孫策來了援兵,是真是假?如果只是張邈不想參戰的借口,那也就罷了,反正也沒指望他出力。如果是真的,那可有些麻煩。眼下雙方實力相當,他還有取勝的機會。如果孫策再增兵,主動權就不在他手里了,勝負要由孫策說了算。
辛毗拿起張邈的書信,紙是上好的南陽紙,看來張邈是一點也不遮掩他和孫策的關系啊。這倒也是好事,可以證明他沒必要說謊。他將張邈的信看了一遍,又問送信來的人。
“敢問足下姓名鄉里,在太守府任何職?”
“小吏衛恂,無字,陳留人,出自行伍,在太守府任兵曹吏。”
“兵曹吏?”辛毗很驚訝。
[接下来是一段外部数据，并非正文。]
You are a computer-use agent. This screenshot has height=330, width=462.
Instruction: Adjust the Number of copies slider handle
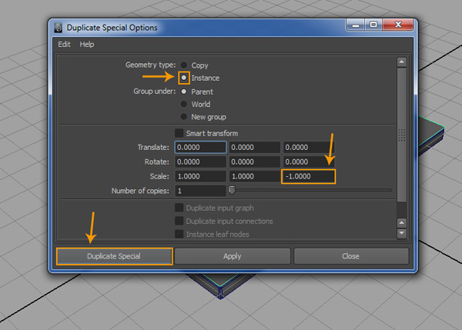click(232, 190)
通常來說,做使者的都是擅長辭令的讀書人。“那你是怎么成為使者的?”
衛恂猶豫了片刻。“是……高文惠向府君推薦的。”
辛毗很茫然,他不認識這個人。袁譚想了想。“是陳留圉縣高家的高柔嗎?”
“正是。”
袁譚點點頭,對辛毗解釋了一下高柔和高干的關系,特地點明了他的法家學問。辛毗哦了一聲,沒有再說什么,眉宇間卻有些鄙視的意思,張邈真是急了,居然讓一個文法吏推薦的行伍賤人擔任使者,可見沒什么人才可用。當然了,這也可能是張邈藏拙,不想讓真正的人才出現在袁譚面前。和袁譚相比,他的號召力不夠,人才很容易被袁譚搶走。
“既能為使,想必張府君對你很是信任。你可曾親眼看到豫州來的援軍?”
“隨張府君出征,親眼所見。”
“有多少船?”
“三百五十一只,前后二十余里。”
“如此長的隊伍,又是沿水而行,如一字長蛇,防守必然首尾難以兼顧,張府君居然無法截住?”
衛恂早有準備,拱手施禮。“請使君賜以紙筆。”
袁譚不解,卻還是讓人拿來紙筆。衛恂拿起筆,畫了一個示意圖。袁譚和辛毗一看就明白了。袁譚苦笑一聲:“久聞這位陳王劉寵善戰,果然名不虛傳。朱太尉調他參戰,這是要占著浚儀不走嗎?”